This last point is the basis of NMF because we can consider each original document in our example as being built from a small set of hidden features. NMF generates these features.

- It is useful to think of each feature (column vector) in the features matrix W as a document archetype comprising a set of words where each word's cell value defines the word's rank in the feature: The higher a word's cell value the higher the word's rank in the feature. 
    - Each topic(column-vector) in matrix $\textbf{W}$ is a collection of words.<br></br>

- A column in the coefficients matrix $\textbf{H}$ represents an original document with a cell value defining the document's rank for a feature. 

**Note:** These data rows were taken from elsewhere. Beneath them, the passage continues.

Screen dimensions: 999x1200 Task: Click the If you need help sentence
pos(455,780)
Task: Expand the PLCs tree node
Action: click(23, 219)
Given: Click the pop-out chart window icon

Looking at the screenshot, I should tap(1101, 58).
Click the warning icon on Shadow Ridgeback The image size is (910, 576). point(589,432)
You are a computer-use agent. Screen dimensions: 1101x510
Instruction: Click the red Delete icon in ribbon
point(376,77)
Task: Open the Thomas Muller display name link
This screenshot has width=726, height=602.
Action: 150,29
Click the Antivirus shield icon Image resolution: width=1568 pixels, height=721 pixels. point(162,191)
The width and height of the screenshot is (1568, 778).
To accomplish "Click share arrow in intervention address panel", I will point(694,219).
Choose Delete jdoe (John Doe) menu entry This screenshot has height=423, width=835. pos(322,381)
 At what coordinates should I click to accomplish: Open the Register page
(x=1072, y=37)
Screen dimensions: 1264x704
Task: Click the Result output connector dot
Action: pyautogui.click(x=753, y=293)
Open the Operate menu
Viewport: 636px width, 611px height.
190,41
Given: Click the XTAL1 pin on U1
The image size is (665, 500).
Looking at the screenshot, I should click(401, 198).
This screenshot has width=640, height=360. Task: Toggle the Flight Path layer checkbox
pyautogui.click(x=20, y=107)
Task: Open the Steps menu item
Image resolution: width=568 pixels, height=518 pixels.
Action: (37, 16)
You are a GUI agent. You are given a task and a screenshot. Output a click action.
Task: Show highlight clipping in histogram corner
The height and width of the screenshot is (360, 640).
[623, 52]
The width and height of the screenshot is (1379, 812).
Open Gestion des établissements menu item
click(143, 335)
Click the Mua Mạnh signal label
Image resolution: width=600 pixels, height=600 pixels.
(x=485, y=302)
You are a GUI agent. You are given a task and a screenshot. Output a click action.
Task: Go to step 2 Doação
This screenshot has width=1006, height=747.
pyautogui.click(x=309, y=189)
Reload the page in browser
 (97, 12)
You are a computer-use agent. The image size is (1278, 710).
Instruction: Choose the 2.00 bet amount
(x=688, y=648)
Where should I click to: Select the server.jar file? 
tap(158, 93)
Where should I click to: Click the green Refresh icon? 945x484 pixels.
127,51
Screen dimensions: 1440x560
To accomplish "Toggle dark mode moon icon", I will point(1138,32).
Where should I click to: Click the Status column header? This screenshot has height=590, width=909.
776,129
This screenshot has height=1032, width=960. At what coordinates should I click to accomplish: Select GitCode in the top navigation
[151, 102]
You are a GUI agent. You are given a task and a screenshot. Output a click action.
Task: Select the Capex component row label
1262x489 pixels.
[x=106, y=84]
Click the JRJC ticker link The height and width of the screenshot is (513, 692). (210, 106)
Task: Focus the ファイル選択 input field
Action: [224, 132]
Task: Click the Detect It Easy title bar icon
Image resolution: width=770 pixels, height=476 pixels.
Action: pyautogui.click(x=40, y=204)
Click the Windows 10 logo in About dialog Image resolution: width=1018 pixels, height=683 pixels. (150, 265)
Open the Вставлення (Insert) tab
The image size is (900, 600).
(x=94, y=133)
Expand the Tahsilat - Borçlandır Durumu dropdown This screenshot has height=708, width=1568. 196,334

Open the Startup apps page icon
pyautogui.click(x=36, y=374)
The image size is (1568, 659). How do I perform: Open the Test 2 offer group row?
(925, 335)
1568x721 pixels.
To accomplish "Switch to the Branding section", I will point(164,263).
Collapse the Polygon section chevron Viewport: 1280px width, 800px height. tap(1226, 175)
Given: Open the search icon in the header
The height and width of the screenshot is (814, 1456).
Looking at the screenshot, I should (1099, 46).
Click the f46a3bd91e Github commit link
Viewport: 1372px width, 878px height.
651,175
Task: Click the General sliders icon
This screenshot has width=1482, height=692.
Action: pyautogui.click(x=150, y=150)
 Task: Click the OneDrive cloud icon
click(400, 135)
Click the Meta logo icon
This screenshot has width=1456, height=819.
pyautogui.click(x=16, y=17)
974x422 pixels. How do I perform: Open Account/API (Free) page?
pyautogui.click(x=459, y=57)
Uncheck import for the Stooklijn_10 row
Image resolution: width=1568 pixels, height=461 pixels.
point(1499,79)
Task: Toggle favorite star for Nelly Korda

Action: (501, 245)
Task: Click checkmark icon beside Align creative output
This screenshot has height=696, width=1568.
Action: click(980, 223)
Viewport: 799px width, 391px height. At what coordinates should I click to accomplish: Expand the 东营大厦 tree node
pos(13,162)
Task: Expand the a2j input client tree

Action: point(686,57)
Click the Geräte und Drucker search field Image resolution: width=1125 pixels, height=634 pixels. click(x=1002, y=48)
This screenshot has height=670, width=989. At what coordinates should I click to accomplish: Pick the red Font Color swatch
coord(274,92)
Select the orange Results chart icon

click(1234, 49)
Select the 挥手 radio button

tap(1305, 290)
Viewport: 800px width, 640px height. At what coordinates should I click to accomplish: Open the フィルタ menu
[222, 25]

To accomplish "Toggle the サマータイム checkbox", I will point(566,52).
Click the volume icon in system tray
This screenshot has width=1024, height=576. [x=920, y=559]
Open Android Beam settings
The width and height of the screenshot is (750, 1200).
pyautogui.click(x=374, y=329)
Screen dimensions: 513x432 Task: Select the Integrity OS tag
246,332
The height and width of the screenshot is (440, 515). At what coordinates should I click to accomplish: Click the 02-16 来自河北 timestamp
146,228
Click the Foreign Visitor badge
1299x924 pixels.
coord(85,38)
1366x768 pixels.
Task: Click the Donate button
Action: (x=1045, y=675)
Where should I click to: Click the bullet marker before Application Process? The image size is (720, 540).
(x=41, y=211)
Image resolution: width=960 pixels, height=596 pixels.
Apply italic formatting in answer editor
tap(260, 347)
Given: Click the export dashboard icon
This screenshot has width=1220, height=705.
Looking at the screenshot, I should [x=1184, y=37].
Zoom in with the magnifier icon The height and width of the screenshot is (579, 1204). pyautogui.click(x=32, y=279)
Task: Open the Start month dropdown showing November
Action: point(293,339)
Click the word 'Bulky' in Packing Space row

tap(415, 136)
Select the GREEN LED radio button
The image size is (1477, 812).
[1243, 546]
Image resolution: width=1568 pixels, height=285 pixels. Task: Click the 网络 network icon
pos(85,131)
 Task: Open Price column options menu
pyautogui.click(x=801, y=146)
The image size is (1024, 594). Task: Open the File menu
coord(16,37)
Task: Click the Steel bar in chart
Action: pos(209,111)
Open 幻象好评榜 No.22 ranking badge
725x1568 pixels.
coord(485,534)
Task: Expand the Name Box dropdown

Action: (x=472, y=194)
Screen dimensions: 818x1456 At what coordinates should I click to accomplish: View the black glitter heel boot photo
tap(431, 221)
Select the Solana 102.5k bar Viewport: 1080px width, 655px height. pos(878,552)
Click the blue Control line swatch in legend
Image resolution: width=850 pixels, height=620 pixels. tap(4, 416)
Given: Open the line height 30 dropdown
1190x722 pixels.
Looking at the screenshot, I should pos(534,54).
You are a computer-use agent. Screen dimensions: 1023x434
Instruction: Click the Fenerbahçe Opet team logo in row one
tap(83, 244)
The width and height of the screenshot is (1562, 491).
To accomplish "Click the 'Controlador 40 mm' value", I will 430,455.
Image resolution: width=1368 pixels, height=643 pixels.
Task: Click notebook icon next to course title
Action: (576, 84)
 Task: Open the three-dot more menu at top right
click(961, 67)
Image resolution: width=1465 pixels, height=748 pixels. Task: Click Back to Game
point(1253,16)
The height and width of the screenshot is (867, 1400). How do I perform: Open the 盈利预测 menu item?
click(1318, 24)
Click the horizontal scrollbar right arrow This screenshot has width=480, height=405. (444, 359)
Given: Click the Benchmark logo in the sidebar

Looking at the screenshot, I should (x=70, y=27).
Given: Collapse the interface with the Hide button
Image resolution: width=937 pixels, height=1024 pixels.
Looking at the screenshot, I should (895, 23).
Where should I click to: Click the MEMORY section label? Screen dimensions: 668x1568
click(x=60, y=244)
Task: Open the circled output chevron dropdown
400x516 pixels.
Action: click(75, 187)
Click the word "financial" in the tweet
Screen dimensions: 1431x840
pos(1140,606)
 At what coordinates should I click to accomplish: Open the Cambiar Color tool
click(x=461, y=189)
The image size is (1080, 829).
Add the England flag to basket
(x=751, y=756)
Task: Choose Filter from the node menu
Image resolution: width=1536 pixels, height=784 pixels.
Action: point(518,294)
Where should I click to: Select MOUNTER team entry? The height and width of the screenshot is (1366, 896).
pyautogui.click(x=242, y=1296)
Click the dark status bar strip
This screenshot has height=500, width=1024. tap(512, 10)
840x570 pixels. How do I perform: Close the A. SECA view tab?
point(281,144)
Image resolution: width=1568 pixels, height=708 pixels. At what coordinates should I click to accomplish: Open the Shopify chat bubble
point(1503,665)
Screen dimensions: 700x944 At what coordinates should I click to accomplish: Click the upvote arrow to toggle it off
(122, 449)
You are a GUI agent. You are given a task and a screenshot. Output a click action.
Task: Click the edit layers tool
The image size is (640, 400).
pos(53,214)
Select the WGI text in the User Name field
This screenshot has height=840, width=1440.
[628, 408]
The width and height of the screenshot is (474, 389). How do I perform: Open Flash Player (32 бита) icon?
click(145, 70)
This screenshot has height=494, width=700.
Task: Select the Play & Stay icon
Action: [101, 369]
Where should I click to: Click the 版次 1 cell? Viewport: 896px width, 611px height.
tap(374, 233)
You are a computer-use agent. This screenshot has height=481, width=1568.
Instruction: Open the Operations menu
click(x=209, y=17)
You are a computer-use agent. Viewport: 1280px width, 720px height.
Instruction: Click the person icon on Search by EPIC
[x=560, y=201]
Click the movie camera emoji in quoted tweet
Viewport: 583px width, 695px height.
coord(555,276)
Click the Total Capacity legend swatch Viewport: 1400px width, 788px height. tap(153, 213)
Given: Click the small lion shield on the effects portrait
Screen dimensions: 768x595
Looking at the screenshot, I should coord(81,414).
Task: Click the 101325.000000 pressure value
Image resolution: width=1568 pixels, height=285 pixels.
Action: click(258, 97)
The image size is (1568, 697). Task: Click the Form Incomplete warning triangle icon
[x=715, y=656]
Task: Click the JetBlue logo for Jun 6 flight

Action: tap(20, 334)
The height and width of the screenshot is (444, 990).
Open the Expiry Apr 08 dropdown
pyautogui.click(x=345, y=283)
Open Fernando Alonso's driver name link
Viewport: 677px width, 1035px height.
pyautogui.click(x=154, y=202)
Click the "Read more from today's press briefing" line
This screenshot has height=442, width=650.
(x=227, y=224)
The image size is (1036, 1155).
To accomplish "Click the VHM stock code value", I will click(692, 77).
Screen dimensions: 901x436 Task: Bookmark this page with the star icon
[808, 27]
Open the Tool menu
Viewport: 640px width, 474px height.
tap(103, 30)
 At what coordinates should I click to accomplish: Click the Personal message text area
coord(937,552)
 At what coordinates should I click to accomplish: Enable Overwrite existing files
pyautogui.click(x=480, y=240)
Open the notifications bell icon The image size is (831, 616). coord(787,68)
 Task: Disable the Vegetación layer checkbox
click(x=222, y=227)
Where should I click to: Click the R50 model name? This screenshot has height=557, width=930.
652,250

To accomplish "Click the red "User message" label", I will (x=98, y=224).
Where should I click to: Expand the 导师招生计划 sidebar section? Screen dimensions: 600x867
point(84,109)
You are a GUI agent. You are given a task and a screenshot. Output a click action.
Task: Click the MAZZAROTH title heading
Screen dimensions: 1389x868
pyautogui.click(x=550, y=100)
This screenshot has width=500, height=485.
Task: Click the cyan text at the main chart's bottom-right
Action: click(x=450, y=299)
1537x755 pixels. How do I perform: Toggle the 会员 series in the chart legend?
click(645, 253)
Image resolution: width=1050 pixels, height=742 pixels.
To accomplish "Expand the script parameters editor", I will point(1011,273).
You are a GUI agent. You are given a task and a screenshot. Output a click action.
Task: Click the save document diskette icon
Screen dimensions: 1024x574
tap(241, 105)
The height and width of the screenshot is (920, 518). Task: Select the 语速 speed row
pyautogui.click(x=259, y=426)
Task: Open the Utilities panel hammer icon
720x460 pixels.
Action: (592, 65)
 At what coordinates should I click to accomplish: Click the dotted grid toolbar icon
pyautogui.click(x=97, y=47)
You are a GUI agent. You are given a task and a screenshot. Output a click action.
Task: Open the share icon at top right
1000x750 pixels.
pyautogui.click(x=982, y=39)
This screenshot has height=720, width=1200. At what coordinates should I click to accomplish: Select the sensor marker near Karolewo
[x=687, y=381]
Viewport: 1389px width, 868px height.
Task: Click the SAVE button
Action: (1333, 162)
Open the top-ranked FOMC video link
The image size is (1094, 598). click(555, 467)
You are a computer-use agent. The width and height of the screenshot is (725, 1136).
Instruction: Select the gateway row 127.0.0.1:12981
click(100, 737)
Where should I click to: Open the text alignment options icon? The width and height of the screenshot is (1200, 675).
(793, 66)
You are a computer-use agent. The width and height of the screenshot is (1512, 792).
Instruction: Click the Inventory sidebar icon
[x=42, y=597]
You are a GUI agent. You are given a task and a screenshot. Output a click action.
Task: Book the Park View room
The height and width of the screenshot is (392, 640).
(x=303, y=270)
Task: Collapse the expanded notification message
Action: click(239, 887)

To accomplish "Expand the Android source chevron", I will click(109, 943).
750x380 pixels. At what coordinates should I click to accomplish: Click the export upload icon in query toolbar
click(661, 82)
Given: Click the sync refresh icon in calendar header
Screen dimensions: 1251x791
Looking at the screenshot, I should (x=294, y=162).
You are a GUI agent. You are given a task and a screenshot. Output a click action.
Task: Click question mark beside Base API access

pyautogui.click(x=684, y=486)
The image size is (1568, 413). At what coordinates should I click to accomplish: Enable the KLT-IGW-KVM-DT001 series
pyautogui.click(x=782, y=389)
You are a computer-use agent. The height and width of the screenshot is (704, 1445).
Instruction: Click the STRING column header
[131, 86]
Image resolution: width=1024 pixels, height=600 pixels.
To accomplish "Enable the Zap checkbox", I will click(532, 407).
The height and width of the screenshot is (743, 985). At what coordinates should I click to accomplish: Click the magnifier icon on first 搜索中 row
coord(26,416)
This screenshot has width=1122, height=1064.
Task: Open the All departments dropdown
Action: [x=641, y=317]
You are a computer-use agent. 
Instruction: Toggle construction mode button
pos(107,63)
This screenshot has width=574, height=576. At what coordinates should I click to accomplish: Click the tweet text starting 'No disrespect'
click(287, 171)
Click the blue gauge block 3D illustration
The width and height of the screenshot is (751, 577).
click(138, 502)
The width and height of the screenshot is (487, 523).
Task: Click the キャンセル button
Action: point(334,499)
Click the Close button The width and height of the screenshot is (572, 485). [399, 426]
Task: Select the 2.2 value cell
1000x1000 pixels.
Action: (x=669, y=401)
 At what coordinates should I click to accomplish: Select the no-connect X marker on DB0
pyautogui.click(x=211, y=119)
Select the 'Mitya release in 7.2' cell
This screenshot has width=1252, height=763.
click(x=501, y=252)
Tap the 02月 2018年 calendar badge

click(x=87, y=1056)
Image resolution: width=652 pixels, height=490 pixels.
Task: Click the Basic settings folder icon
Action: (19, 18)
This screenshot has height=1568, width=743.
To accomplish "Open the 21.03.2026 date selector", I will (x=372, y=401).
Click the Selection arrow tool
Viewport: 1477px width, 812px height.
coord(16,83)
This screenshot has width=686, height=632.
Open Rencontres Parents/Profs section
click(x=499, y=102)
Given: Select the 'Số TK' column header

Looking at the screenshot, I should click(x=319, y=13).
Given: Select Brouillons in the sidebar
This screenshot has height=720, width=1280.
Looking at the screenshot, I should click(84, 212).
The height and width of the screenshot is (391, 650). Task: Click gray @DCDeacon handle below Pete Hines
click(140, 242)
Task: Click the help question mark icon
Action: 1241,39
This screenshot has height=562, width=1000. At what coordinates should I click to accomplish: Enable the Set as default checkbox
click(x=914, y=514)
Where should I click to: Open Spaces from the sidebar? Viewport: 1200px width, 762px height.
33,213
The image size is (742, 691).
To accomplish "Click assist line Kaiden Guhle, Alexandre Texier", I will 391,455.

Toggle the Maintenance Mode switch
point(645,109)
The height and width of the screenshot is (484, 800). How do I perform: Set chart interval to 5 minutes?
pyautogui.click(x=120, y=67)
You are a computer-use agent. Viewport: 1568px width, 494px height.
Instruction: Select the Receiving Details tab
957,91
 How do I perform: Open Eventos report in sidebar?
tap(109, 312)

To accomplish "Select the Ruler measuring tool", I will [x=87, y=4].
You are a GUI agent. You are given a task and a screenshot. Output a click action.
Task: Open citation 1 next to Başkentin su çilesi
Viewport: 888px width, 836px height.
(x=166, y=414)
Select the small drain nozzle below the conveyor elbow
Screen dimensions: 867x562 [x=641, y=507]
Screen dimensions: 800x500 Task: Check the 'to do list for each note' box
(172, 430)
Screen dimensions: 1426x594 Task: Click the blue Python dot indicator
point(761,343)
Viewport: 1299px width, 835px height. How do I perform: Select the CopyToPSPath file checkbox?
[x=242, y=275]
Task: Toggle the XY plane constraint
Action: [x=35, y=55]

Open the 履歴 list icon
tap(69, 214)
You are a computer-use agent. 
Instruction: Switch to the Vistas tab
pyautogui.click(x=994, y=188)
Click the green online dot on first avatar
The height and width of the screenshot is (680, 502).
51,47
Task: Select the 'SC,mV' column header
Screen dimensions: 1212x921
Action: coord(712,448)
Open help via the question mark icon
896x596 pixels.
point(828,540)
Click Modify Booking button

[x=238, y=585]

- We can now reconstruct a document (column vector) from our input matrix $\textbf{V}$ by a linear combination of our features (column vectors in $\textbf{W}$) where each feature is weighted by the feature's cell value from the document's column in $\textbf{H}$.

## Approximate non-negative matrix factorization

Usually the number of columns of $\large{\textbf{W}}$ and the number of rows of $\large{\textbf{H}}$ in NMF are selected so the product $\large{\textbf{WH}}$ will become an approximation to $\large{\textbf{V}}$. 

The full decomposition of $\large{\textbf{V}}$ then amounts to the two non-negative matrices $\large{\textbf{W}}$ and $\large{\textbf{H}}$ as well as a residual $\large{\textbf{U}}$, such that: $\large{\textbf{V = WH + U}}$. The elements of the residual matrix can either be negative or positive.

When $\large{\textbf{W}}$ and $\large{\textbf{H}}$ are smaller than $\large{\textbf{V}}$ they become easier to store and manipulate. 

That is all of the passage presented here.